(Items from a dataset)
▬▬▬▬▬▬▬▬▬▬
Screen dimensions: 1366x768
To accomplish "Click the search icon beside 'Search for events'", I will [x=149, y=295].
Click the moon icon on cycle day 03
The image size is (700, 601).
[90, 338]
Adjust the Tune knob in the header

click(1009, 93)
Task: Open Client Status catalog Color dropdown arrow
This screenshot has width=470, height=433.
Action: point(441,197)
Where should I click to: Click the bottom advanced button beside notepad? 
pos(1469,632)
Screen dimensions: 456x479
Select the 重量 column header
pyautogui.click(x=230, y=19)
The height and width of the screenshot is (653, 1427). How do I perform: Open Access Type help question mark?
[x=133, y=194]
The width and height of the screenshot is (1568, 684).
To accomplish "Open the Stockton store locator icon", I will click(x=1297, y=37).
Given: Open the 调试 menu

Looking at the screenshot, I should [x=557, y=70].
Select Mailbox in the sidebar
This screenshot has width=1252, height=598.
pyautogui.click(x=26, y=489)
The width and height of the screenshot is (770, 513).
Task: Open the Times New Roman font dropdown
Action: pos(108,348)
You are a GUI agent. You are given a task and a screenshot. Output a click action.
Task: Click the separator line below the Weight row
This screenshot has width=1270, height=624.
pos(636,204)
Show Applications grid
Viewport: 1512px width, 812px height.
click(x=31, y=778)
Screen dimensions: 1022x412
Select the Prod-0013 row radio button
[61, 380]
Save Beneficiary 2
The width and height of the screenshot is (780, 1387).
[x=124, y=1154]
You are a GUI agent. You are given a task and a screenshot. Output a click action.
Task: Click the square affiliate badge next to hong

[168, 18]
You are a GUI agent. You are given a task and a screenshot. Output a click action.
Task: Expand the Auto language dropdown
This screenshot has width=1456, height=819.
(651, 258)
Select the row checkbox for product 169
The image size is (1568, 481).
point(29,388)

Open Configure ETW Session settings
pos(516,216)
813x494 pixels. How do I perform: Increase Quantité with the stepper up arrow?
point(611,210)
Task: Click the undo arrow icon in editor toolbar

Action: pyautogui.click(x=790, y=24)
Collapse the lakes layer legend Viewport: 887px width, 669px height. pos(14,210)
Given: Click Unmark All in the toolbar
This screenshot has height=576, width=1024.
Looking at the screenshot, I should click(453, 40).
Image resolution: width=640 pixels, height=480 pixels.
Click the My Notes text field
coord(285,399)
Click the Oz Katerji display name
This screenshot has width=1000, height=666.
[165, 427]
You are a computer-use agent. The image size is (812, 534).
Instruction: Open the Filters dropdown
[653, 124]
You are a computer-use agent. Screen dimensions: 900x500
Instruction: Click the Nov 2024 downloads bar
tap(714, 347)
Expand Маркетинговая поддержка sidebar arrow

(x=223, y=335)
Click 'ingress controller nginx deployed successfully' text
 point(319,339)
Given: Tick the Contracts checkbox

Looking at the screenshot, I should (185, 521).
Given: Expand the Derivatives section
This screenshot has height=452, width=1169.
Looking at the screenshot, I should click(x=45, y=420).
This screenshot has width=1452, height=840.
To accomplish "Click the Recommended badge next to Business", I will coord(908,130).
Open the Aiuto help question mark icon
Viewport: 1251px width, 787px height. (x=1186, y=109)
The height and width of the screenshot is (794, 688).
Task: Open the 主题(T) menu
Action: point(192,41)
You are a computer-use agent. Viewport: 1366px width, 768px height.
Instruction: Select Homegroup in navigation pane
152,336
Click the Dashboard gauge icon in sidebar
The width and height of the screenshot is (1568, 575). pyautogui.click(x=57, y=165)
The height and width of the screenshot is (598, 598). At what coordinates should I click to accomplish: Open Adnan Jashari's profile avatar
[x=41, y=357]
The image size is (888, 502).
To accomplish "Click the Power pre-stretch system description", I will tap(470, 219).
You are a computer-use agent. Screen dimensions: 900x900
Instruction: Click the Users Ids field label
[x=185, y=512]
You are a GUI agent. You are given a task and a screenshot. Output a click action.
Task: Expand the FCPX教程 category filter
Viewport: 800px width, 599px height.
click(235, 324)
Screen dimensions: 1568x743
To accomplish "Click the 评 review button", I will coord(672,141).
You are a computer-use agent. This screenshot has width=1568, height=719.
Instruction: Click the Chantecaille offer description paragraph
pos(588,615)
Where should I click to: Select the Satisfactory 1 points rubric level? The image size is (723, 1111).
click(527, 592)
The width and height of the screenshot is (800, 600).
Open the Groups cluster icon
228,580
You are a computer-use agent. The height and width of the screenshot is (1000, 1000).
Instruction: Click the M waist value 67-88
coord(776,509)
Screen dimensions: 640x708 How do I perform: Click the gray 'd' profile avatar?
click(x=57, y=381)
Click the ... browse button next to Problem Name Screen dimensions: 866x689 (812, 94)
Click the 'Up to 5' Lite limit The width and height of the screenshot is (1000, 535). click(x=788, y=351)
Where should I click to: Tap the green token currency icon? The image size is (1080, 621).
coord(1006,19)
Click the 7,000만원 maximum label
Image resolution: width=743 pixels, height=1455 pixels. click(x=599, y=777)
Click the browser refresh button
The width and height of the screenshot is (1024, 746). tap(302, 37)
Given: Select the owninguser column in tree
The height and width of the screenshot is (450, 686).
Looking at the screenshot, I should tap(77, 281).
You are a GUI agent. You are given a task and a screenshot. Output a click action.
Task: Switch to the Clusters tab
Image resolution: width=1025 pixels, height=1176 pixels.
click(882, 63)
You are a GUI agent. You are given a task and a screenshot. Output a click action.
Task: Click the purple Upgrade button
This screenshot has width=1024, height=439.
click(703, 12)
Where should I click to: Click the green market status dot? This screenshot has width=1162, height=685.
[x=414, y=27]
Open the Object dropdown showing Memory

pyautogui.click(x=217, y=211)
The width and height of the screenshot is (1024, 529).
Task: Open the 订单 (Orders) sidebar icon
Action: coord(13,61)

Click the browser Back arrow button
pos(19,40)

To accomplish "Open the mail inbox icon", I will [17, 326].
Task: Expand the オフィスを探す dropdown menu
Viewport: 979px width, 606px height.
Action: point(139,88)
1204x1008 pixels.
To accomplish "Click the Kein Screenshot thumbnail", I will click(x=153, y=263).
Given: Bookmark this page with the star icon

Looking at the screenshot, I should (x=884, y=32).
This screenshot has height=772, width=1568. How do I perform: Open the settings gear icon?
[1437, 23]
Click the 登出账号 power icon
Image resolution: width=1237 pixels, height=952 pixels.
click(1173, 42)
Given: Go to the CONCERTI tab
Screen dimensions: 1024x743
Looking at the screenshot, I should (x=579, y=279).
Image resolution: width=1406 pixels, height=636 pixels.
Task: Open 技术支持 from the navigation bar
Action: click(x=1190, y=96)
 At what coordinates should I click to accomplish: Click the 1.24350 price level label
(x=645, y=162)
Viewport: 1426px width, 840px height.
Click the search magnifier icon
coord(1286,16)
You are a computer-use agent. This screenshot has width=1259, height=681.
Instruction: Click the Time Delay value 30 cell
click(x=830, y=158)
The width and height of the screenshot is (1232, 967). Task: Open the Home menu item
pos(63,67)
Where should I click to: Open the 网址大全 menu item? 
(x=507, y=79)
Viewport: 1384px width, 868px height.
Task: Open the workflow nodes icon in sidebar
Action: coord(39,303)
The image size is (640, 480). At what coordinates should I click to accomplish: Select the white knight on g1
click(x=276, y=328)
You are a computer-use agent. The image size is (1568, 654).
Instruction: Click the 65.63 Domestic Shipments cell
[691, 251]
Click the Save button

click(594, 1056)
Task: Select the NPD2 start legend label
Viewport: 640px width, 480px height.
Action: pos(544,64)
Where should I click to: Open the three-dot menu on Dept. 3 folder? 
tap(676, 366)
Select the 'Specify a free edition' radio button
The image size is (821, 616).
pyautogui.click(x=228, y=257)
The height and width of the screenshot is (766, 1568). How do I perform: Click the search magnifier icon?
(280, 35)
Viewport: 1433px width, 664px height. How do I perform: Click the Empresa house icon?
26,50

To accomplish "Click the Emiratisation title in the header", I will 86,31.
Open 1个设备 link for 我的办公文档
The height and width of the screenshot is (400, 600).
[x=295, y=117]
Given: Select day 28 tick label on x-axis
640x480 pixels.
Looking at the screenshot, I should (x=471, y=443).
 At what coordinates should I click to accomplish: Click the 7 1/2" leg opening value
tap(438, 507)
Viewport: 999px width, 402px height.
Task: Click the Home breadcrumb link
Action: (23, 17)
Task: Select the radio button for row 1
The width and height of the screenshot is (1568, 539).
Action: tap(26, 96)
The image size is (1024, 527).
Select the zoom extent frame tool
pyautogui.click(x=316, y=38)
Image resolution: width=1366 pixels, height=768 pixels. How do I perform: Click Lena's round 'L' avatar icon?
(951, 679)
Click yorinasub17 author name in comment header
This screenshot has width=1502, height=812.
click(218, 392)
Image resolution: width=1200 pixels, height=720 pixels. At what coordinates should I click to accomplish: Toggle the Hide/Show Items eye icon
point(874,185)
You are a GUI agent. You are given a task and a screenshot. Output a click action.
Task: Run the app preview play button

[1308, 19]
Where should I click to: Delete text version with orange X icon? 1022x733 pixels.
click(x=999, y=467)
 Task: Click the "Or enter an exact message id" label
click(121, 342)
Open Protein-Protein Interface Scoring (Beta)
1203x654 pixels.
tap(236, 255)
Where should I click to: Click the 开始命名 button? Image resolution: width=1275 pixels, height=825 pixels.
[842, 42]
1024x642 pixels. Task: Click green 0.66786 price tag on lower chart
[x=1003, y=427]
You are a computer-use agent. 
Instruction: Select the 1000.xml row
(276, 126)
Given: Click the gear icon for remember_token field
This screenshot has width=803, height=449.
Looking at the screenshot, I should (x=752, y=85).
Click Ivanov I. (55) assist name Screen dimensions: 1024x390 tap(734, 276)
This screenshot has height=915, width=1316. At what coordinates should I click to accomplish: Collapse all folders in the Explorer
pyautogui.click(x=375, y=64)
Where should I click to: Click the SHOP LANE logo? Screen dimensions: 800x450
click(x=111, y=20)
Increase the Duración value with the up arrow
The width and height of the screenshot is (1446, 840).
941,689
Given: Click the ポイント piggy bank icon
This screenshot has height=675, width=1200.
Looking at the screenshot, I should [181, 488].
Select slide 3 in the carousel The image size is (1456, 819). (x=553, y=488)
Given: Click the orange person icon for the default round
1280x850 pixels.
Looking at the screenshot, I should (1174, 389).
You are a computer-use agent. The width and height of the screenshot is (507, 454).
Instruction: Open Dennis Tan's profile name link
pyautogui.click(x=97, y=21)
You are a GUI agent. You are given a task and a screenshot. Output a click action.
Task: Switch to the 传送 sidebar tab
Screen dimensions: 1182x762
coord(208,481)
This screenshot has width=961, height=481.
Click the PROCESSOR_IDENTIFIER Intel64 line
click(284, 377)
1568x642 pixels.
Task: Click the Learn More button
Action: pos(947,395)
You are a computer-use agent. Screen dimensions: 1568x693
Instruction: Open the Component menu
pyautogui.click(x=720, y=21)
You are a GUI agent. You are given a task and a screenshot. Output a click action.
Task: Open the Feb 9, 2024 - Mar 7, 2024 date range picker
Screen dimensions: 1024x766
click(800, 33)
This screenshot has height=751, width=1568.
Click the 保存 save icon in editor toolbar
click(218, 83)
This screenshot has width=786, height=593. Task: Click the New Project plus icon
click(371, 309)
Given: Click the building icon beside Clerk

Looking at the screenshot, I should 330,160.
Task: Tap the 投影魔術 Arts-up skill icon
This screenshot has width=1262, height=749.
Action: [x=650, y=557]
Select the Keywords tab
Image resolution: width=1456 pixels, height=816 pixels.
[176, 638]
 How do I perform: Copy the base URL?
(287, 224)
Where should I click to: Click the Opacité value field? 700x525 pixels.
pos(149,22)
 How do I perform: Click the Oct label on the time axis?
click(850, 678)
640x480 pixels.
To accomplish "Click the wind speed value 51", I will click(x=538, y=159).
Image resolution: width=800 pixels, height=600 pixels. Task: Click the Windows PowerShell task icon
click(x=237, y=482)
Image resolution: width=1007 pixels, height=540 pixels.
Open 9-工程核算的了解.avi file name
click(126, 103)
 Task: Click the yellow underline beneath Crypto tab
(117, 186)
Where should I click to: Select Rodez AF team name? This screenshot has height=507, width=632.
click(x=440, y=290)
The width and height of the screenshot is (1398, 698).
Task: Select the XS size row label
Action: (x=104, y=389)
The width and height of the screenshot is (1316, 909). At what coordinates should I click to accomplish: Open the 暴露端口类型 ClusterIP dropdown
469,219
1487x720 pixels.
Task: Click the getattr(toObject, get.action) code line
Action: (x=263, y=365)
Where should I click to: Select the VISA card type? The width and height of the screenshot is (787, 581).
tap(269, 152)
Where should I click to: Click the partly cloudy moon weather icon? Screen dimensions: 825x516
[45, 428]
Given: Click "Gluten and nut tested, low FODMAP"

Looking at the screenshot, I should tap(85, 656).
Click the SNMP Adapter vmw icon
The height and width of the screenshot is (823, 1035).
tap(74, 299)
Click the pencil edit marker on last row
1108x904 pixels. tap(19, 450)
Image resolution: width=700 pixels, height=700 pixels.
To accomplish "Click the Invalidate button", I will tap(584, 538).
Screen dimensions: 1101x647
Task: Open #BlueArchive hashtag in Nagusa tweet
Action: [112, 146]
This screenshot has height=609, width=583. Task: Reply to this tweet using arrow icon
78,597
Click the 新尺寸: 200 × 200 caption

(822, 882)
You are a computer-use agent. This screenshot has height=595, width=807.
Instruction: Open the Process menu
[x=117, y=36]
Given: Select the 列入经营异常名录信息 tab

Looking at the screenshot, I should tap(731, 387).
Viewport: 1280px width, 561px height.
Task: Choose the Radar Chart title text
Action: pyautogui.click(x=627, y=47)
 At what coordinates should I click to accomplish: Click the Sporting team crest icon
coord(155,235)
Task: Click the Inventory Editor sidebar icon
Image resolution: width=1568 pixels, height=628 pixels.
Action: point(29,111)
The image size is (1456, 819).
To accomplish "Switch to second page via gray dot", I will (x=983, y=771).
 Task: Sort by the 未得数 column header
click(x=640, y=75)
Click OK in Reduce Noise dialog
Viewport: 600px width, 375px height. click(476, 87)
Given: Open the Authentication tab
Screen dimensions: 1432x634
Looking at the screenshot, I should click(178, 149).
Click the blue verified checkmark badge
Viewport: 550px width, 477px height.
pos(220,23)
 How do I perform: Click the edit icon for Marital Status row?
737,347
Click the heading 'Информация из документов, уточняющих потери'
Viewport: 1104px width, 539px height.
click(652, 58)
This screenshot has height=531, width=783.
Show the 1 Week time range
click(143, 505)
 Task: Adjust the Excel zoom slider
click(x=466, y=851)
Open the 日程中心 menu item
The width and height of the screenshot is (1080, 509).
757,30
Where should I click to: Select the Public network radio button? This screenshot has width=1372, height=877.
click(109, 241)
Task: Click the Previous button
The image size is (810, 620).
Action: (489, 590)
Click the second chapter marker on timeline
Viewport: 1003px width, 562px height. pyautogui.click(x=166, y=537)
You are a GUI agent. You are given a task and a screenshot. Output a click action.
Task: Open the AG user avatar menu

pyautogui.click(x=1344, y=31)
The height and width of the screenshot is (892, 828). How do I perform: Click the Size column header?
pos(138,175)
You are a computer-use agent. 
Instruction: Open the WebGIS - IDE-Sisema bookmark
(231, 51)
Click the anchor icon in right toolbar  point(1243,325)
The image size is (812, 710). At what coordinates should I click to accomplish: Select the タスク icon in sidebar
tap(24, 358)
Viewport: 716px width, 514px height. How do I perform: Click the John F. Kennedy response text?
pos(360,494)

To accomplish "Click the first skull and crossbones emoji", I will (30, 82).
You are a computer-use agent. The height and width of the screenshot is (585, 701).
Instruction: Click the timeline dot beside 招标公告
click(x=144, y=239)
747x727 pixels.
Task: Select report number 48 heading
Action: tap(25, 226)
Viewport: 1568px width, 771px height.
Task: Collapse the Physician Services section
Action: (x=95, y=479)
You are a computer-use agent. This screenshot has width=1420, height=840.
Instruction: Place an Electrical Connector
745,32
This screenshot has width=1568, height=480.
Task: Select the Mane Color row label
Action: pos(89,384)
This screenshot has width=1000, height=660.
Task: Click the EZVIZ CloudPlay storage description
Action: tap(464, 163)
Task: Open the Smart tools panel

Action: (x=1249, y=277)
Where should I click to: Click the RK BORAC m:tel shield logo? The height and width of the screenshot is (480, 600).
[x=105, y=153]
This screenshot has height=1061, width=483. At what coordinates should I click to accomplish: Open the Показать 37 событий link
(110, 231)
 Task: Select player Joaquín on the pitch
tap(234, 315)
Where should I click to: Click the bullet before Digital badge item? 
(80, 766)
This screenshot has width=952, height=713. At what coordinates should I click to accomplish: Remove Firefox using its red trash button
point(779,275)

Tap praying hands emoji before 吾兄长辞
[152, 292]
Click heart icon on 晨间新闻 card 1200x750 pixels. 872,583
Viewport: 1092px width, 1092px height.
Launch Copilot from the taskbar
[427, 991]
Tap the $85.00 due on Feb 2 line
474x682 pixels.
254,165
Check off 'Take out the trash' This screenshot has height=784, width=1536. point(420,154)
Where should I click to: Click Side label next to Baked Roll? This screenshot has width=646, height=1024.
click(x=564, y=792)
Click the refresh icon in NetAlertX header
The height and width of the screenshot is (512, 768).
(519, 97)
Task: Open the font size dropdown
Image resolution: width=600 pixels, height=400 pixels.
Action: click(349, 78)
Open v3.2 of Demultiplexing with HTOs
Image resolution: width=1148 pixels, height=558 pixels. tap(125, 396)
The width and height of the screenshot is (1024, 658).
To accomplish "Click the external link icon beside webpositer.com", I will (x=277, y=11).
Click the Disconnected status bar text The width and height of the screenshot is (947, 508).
▬▬▬▬▬▬▬▬▬▬
> **What you need to do**
Determine how many lines in the data contain the string "legend", and give the number only.

> **Reply**
2